Microsoft To Acquire AT&T's Xandr

The long-expected sale of AT&T's Xandr programmatic advertising marketplace is finally coming about, and the buyer couldn't be more high-profile or high-powered. 

Microsoft, which has worked with Xandr for a decade, has agreed to buy the company for an undisclosed price.

The deal does not include the ad sales business that sells inventory for AT&T's DirecTV. AT&T spun off that business earlier in 2021 in a deal with TPG Capital.

AT&T has been spinning off "non-core" assets to reduce debt and generate cashflow for its mobile/broadband and perhaps streaming businesses.

Further, according to some reports, Xandr has been losing tens of millions of dollars per year. In July, Axios reported that AT&T was in talks to sell it to Indian ad-tech company InMobi.

Microsoft was an early adopter of Xandr’s server-side header bidding solution, Prebid Server Premium, using it to unify access to its inventory and streamline private marketplace buys of video and native through Monetize.

On the buy side, Microsoft has augmented its media spend through Xandr’s Invest DSP as one of its primary DSPs for marketing campaigns. 

In 2020, Xandr joined the Microsoft Audience Network, which serves Microsoft Audience Ads, the only native advertising solution built by its search platform, Microsoft Bing.

Xandr has integrated premium third-party supply in the network, giving buyers the ability to target Microsoft audiences at scale across premium international native supply through Monetize.

In July 2021, as part of a global contract renewal, Microsoft extended its use of Xandr's sell-side Monetize platform, increasing the marketing spend it runs through Xandr’s Invest DSP, and extended the Microsoft Audience Network demand platform to bid in Xandr’s Marketplace.

Microsoft also renewed its use of the company’s “Global Supply Evangelism” team, which sells advertising inventory in more than 100 countries. 

Microsoft uses Xandr technology to enable video and omnichannel programmatic advertising for Microsoft News, MSN, Outlook.com and other properties. 

As video ad budgets have expanded, Microsoft, which launched on Monetize with one video format in a single market, has expanded to three formats (including in-stream pre-roll and outstream in-article) in more than 60 markets.

"With Xandr's talent and technology, Microsoft can accelerate the delivery of its digital advertising and retail media solutions, shaping tomorrow's digital ad marketplace into one that respects consumer privacy preferences, understands publishers' relationships with consumers and helps advertisers meet their goals," said Mikhail Parakhin, president of Web Experiences at Microsoft, said in the acquisition announcement.

"Microsoft's shared vision of empowering a free and open web and championing an open industry alternative via a global advertising marketplace makes it a great fit for Xandr.

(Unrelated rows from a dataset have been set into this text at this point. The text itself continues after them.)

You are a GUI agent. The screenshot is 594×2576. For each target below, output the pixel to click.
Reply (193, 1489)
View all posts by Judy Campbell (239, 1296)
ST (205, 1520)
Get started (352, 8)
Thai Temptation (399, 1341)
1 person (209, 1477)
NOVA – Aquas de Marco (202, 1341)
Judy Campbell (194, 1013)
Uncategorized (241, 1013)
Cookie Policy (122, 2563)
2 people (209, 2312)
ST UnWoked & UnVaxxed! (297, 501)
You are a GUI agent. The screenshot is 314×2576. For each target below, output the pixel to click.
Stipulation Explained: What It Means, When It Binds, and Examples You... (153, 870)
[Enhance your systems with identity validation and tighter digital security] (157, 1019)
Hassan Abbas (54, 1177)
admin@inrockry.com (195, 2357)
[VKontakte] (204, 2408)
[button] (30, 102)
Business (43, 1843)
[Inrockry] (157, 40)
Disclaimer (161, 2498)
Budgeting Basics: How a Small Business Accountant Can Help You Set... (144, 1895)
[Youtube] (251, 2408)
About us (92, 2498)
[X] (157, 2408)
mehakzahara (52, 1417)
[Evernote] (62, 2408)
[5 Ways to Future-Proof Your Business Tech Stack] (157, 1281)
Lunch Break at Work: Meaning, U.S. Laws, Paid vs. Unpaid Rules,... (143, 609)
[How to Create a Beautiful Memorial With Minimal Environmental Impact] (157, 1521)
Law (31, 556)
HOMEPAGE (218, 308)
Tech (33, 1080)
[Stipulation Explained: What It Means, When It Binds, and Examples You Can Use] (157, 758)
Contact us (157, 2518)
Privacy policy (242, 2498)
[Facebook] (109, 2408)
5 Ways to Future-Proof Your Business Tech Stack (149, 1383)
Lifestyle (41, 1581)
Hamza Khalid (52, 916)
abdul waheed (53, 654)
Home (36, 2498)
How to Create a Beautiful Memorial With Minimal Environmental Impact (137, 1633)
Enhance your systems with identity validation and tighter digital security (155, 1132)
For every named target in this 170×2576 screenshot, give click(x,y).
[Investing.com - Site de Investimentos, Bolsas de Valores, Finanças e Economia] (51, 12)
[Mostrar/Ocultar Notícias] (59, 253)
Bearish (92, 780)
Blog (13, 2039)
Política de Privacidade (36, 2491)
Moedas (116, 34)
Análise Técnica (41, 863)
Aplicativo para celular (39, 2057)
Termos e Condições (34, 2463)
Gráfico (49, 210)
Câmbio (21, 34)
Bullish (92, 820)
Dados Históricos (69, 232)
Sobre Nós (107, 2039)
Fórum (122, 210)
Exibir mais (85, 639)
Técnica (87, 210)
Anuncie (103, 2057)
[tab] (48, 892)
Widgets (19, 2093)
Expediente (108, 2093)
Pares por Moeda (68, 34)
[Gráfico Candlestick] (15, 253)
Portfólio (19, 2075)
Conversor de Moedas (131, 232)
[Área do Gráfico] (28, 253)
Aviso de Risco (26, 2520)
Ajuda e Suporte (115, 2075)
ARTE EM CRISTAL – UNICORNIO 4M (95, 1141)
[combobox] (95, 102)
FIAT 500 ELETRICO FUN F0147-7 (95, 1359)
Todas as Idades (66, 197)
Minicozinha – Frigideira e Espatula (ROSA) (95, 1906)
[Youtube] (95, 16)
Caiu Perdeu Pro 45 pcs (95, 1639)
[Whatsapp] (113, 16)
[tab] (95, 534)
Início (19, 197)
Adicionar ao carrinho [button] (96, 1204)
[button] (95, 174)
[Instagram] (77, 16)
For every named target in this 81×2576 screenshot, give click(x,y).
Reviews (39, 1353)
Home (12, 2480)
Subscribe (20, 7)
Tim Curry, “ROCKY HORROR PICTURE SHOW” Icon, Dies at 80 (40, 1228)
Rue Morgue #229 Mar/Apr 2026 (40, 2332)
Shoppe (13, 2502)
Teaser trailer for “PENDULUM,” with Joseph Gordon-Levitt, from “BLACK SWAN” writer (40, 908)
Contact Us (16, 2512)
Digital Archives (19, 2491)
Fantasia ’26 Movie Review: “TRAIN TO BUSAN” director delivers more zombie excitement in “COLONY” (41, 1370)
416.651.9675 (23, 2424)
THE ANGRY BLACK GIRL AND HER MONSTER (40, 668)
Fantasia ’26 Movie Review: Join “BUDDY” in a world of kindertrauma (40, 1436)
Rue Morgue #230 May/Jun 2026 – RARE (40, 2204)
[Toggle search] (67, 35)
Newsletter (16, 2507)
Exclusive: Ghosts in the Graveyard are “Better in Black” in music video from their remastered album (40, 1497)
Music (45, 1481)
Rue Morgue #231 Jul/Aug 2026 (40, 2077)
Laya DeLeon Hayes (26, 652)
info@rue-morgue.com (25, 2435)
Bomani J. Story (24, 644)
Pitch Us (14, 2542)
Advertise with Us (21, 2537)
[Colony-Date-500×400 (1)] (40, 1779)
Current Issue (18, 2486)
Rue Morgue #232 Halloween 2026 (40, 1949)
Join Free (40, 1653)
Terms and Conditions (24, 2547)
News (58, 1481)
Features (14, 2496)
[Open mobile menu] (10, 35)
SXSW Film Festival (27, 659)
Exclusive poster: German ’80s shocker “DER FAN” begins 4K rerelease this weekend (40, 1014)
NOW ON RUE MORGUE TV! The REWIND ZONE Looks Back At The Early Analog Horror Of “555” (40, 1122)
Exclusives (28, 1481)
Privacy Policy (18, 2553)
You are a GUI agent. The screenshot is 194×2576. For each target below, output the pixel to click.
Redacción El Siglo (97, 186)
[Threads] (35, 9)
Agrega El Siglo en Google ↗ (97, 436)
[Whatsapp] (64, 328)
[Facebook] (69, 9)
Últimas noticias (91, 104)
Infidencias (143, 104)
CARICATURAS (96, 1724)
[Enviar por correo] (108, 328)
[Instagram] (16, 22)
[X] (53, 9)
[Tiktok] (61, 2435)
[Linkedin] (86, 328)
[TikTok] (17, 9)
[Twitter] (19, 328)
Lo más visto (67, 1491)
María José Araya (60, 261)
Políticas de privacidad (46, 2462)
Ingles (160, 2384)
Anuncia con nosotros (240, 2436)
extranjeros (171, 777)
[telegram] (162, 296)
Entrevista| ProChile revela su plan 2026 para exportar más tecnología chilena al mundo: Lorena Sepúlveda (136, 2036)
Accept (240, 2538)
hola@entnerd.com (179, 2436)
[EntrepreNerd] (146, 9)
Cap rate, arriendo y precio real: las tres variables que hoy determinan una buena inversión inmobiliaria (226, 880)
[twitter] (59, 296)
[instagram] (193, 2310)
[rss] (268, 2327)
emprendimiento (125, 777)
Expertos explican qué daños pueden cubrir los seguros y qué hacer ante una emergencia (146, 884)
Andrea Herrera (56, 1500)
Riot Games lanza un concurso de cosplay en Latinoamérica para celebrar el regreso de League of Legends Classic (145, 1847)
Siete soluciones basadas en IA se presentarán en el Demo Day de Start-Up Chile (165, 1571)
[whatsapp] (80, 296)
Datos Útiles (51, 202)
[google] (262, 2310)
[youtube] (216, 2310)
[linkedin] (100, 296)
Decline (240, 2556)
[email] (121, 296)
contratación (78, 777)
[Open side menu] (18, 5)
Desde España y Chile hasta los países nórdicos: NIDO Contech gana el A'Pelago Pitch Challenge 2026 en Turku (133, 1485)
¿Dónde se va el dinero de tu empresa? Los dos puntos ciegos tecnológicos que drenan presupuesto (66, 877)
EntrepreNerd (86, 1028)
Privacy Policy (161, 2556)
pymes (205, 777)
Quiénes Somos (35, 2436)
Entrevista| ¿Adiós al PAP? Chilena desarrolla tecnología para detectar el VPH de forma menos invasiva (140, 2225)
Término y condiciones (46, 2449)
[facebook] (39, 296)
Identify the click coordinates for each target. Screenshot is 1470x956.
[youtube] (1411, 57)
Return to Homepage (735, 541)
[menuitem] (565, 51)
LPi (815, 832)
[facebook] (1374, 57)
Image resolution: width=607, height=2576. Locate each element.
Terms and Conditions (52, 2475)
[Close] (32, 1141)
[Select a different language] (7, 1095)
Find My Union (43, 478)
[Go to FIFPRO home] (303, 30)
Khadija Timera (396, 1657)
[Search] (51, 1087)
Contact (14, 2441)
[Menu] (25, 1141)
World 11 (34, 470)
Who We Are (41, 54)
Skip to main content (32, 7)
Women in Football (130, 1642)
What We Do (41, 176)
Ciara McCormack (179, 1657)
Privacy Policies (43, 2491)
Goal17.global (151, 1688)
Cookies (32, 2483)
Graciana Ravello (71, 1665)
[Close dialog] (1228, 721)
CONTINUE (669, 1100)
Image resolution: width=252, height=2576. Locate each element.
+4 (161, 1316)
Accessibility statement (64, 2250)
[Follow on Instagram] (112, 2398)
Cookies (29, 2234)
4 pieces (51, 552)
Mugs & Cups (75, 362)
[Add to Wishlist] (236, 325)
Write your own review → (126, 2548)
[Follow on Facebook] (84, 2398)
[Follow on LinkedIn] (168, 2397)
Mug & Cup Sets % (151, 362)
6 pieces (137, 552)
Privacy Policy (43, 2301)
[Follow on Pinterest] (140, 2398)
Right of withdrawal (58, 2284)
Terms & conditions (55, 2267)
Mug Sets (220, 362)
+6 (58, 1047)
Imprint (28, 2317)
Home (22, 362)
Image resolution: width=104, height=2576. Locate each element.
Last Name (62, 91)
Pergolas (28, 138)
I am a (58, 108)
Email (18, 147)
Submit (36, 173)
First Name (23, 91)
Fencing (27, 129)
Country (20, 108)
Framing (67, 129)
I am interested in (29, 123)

We look forward to using our innovative platform to help accelerate Microsoft's digital advertising and retail media capabilities," said Mike Welch, Xandr executive vice president and general manager.

The acquisition highlights Microsoft's goal of building an even deeper moat around its walled garden, in the opinion of Alistair Goodman, CEO and general manager of Ericcson ad-tech division Emodo. “The market is shifting towards full-stack, horizontally-integrated providers. A unified platform ensures smarter campaign optimization, and greater transparency and efficiency via a direct path between supply and demand.”

Microsoft knows that "first-party data will be crucial to successful ad tech plays in the future, and they have a ton of it,” notes Shiv Gupta, Managing Partner, U of Digital. Xandr will help Microsoft "monetize their O&O and search and LI and all of their data way more effectively than they currently can, through more direct access to supply and demand.” It will also give Microsoft "a shot" within CTV advertising, which is currently a weakness, and help them monetize Xbox, he adds. 

Microsoft "is not out of the battle for the living room, and to have a chance with Xbox -- which has a good install base -- they must have a play or at least a solution with ads," agrees Innovid CTO and co-founder Tal Chalozin.

But not everyone is convinced that the deal is a good one for Xandr or the industry.

“Microsoft has struggled in every digital media acquisition they’ve ever tried to make" -- including the Atlas DSP for which they paid $6.2 billion, then sold to Facebook for less than 1% of that original price, says Mike Woosley, COO at ad-tech data solutions company Lotame. "Maybe now that they own LinkedIn, they’ve had to reconsider digital media and are going to try it all over again."